The Hundred-Foot Journey Recipe Reveal: Friday

To celebrate the release of The Hundred-Foot Journey starring Helen Mirren (out now), Le Corden Bleu share a special recipe from Le Cordon Bleu Cuisine Foundation 2011 so you can recreate some culinary delights yourself. Today, Sauce Tomate

Sauce Tomate


Ingredients
2 fl oz 60 mL Vegetable oil
2 ½ oz / 75 g Smoke pork belly, cut into lardons and blacked (reserve rind)
3 ½ oz / 100 g Carrot, cut into mirepoix
2 ½ ox / 75 g Onion, cut into mirepoix
3 ½ oz / 100 g White leeks cut into mirepoix
1 ½ oz / 50 g Celery cut into mirepoix
1 oz / 30 g Tomato paste (optional)
2 ½ oz / 75 g Flour
6 lbs / 3 kg Tomatoes, quartered
1 pc Bouquest garni
4-6 pcs Garlic clove, finely chopped (hacher)
½ oz / 15 g Salt
½ oz / 15 g Sugar
20 pcs Peppercorns
1 qt / 1 L White stock (chicken or veal)
1 oz / 30 g Butter
Salt and pepper

Method
1. Preheat the oven to 175°C (350°F).
2. Heat the oil in a large Dutch oven (cocotte) over high heat and sauté the lardons until the are lightly colored (blond). Add the carrot, onion, and garlic, and sauté until they begin to lightly color (blond). Then add the celery, then the leek, stirring after each addition.
3. Sir in the tomato paste and cook for 1 to 2 minutes (pincer la tomate). Add the tomatoes, salt, and sugar then stir until combined.
4. Stir in the flour and cook it for 1 to 2 minutes stirring well (singer). Place the bouquet garni and bacon rind on top, fit the cover on the cocotte and transfer to the hot oven. Cook for 25 to 30 minutes. This will concentrate the tomatoes and further cook the flour (singer).
5. Remove the cocotte from the oven and pour in the white stock. Stir well, replace the cover and place back in the oven to cook for 1 ½ to 2 hours.
6. Remove the cocotte from the oven and discard the bacon rind and bouquet garni. Purée the contents of the cocotte in a food mill, then strain the purée through a fine mesh sieve (chinois) into a clean saucepan. Bring the sauce to a boil over medium high heat and skim (écumer) the surface if needed.
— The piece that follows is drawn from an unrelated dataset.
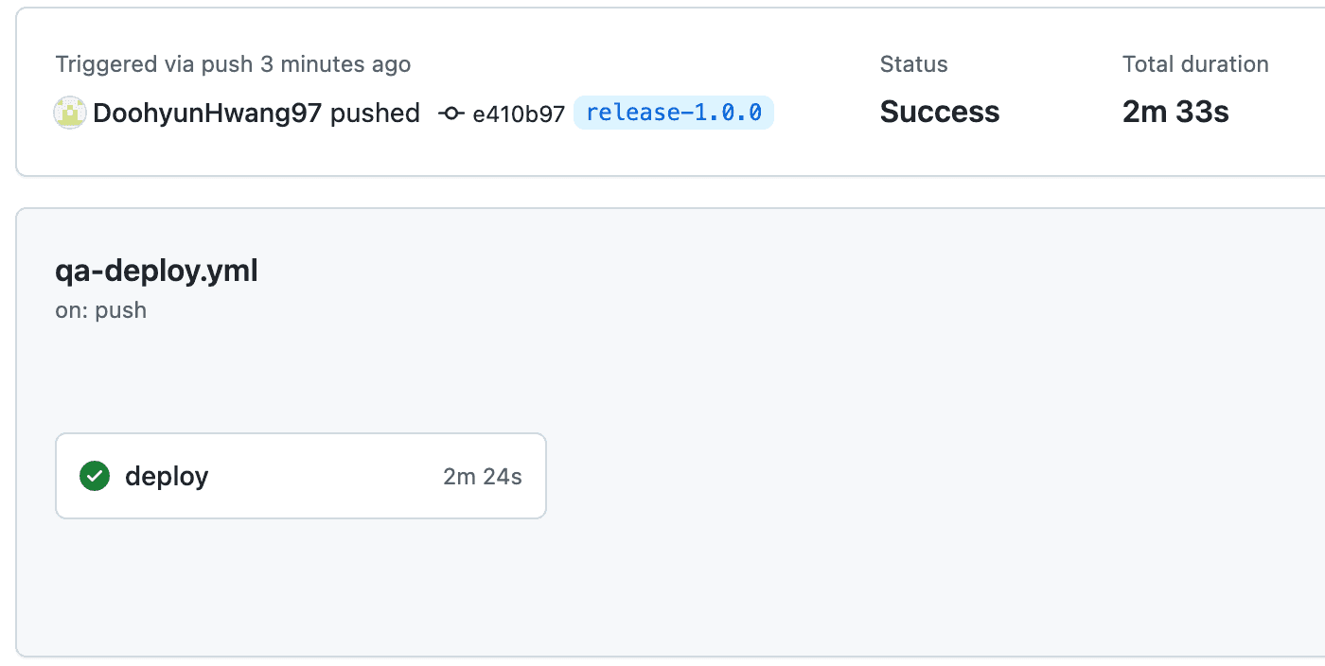Click the 'pushed' text next to the username

point(375,113)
Taste the sauce, adjust the seasoning, and mount with cold butter.
7. Remove the pan from the heat and pat (tamponner) the surface of the sauce with a knob of butter held on the end of a fork. This will cover the sauce in a film of fat that will prevent it from developing a skin. Reserve the sauce in a bain marie until needed.

Tip: Sauce tomate made as a base for other sauces can also be made without flour, instead being reduced to the desired thickness.